Now this red, white and green dish which beautifully reflects both the colors and flavors of Mexico is served around the country as part of Independence Day celebrations. Here’s how to make Chilies en Nogada in your Banderas Bay home kitchen:
FOR THE FILLING:
8 oz. pork loin
2 cloves garlic, peeled, plus 2 finely chopped
1 large white onion, halved
Salt, to taste
2 tbsp. lard or canola oil
2 tbsp. finely chopped parsley
3 plum tomatoes, cored, peeled, and finely chopped
2 tbsp. raisins
2 tbsp. finely chopped blanched almonds
Granny Smith apple, peeled, cored, and finely chopped
Medium ripe plantain or banana, peeled and finely chopped
FOR THE WALNUT SAUCE:
4 oz. walnuts
½ cup milk
6 oz. queso fresco
1 cup crema or sour cream
2 tbsp. sherry
3 tbsp. sugar
Salt, to taste
FOR THE CHILES:
12 poblano chiles
2 cups canola oil, for frying
1 cup flour
5 eggs, separated
2 tbsp. salt
1 tbsp. distilled white vinegar
Seeds of 1 pomegranate
1. Make the filling: Bring pork, 2 whole cloves garlic, half the onion, and 2 cups water to a boil in a 4-qt. saucepan over medium-high heat; season with salt, reduce heat to medium-low, and cook, covered, until pork is tender, about 1 hour. Transfer pork to a cutting board, and pour cooking liquid through a fine strainer into a bowl; reserve ½ cup cooking liquid, and discard any remaining along with solids. Once cool, finely chop pork, and set aside with cooking liquid. Return saucepan to medium-high heat, and add lard; finely chop remaining onion, and add to pan along with minced garlic, and cook, stirring, until soft, about 8 minutes. Add parsley and tomatoes, and cook, stirring, until tomatoes break down, about 5 minutes. Return pork and cooking liquid to pan along with raisins, almonds, apple and plantain, and cook, stirring occasionally, until fruit is cooked through and mixture is thick, about 10 minutes. Remove from heat, and season with salt; set aside.
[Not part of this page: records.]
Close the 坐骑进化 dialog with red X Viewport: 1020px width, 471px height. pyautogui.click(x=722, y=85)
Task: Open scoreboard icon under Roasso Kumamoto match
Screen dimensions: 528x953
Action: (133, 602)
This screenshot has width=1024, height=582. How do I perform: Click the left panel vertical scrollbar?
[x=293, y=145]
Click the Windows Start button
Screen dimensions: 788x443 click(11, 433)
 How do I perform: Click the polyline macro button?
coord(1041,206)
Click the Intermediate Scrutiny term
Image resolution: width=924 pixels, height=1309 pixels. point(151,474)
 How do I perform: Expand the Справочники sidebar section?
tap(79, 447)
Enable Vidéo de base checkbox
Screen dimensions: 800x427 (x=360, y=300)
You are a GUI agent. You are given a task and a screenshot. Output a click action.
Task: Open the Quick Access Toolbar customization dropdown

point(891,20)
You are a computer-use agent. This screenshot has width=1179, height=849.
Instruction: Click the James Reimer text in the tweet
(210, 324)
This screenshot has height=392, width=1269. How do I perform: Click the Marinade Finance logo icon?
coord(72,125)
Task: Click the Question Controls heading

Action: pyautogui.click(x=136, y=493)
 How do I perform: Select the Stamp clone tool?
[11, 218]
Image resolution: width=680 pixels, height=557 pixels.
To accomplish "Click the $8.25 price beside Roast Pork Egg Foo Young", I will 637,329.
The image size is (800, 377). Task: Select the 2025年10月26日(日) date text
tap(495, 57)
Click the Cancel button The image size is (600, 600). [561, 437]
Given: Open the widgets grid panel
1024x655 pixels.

2. Make the walnut sauce: Place walnuts in a 2-qt. saucepan, and cover with water; bring to a boil, and cook for 5 minutes. Drain, and use a stiff-bristled brush to peel away most of the skin from walnuts; set aside. Bring milk to just under a boil in a 2-qt. saucepan over medium-high heat, and add walnuts; let sit, covered, to soften nuts, about 30 minutes. Transfer walnuts and milk to a blender along with queso fresco, crema, sherry, and sugar, and puree until very smooth and thick, at least 2 minutes. Season with salt, and transfer to a bowl; cover and refrigerate until ready to use.
3. For the chiles: Heat broiler to high. Place poblano chiles on a foil-lined baking sheet and broil, turning, until blackened all over, about 20 minutes. Transfer chiles to a bowl, and let cool. Peel and discard skins, stems, and seeds, and cut a slit down the length of each chile. Remove and discard seeds and ribs, keeping chile intact. Place about 3 tbsp. filling inside each chile, and close chile around filling to form a tight roll. Refrigerate until ready to use.
4. Heat oil in a skillet over medium-high heat. Meanwhile, place flour on a shallow plate, and set aside. Beat egg whites in a bowl until soft peaks form; whisk in egg yolks, salt, and vinegar. Working in batches, dredge each chile in flour, shaking off excess, and then coat in egg batter. Place in oil, and fry, flipping once, until golden brown and filling is heated through, about 5 minutes. Using a slotted spoon, transfer chiles to a wire rack to drain. Transfer to serving plates, and spoon walnut sauce over chiles to cover completely; sprinkle with pomegranate seeds before serving. Serves 12.